▶ [Prompt]: Although pictures appear in the records, the copy must leave them out and match everything else exactly.

▶ [Material provided]:
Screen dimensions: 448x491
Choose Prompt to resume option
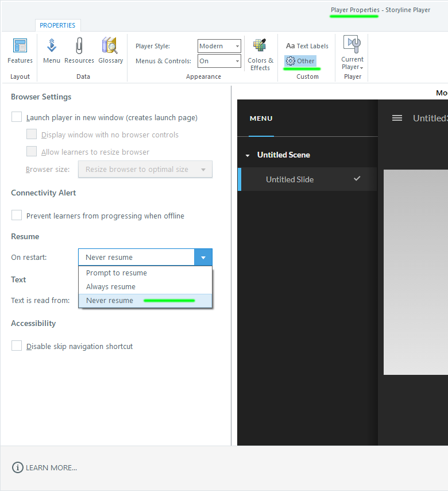tap(117, 273)
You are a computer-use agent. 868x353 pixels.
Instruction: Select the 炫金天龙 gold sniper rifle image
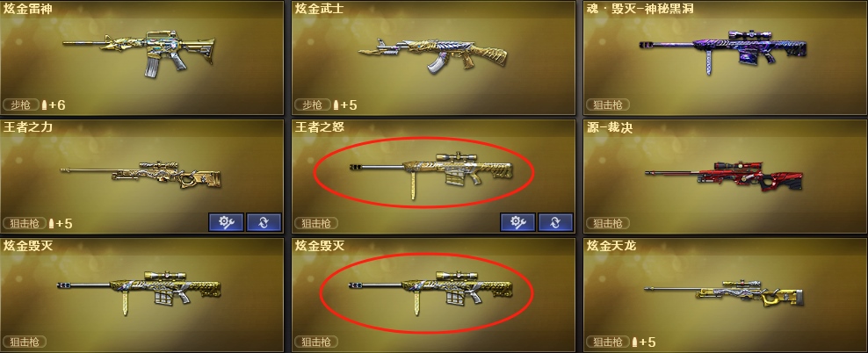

▶ [Your solution]:
Screen dimensions: 448x491
Choose Prompt to resume option
tap(117, 273)
You are a computer-use agent. 868x353 pixels.
Instruction: Select the 炫金天龙 gold sniper rifle image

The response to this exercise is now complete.